* BEGIN *
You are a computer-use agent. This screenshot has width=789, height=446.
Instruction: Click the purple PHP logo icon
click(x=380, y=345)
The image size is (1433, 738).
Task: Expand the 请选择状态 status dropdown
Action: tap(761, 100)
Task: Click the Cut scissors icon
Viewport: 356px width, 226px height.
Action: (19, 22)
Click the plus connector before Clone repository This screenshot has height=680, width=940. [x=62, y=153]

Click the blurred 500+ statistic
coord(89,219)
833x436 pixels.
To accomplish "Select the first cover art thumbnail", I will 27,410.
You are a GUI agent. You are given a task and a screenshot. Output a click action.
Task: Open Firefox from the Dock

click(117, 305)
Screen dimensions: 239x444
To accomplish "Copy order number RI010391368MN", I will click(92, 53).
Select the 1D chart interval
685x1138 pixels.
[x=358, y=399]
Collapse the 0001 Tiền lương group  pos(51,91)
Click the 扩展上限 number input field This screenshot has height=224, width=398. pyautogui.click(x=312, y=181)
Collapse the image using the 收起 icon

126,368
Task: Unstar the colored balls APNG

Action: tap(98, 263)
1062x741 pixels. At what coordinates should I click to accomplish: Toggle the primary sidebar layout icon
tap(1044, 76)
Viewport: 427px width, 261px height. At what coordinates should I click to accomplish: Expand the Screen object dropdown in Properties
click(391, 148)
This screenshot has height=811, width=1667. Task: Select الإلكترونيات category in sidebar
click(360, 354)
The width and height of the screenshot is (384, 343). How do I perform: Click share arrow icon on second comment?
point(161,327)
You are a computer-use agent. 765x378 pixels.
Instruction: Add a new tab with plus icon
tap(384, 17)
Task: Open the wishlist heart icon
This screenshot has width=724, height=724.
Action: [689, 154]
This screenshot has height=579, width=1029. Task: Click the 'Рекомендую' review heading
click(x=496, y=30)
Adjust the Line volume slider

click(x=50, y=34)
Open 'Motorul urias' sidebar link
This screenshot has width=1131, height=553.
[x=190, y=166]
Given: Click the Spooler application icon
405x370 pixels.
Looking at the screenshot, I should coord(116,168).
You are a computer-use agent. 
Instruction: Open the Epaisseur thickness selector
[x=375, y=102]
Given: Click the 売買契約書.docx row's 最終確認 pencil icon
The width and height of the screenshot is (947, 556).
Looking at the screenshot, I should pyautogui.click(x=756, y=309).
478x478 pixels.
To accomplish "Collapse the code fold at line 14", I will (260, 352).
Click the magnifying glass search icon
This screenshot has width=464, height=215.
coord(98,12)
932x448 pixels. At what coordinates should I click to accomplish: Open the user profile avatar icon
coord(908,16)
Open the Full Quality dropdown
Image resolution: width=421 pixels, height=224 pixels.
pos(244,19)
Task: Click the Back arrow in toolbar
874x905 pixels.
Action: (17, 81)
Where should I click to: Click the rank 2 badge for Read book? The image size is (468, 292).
* END *
## Given problem
Please write out the data again, beginning at the line that has "478x478 pixels." and stopping after the last line of the data, with the requests kept as they are. In the answers only, multiply each coordinate by 0.7 and round it to a whole number, with halves rounding up.

## Task solution
478x478 pixels.
To accomplish "Collapse the code fold at line 14", I will (182, 246).
Click the magnifying glass search icon
This screenshot has width=464, height=215.
coord(69,8)
932x448 pixels. At what coordinates should I click to accomplish: Open the user profile avatar icon
coord(636,11)
Open the Full Quality dropdown
Image resolution: width=421 pixels, height=224 pixels.
pos(171,13)
Task: Click the Back arrow in toolbar
874x905 pixels.
Action: (12, 57)
Where should I click to: Click the rank 2 badge for Read book? The image size is (468, 292).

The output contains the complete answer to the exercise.